- Born: Peru, Indiana, U.S.
- Education: DePauw University University of Alabama (MFA)
- Occupations: Novelist; short story writer; professor;
- Website: cathyday.com

= Cathy Day =

American writer and academic

Cathy Day is an American novelist, short story writer, and English professor. She is the author of the linked story collection, The Circus in Winter (Harcourt, 2004), and a memoir, Comeback Season: How I Learned to Play the Game of Love (Free Press, 2008).

== Biography ==
Cathy Day was born in Peru, Indiana. She graduated from DePauw University in 1991 and earned her M.F.A. in creative writing from the University of Alabama in 1995. Since 1997, Day has been teaching creative writing at the college level.

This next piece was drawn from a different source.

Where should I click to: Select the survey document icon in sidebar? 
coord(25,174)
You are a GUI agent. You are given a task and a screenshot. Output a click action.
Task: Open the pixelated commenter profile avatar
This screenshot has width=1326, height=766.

She has taught at Minnesota State University, Mankato, The College of New Jersey, and the University of Pittsburgh.

She is currently an Associate Professor at Ball State University, where she also serves as the Assistant Chair of Operations in the English Department.

Day's work has been published in numerous literary magazines, including PANK, Ninth Letter, River Styx, The Southern Review, Gettysburg Review, and Quarterly West.

== Books ==
- "The Circus in Winter" (2004)
- "Comeback Season: How I Learned to Play the Game of Love" (2008)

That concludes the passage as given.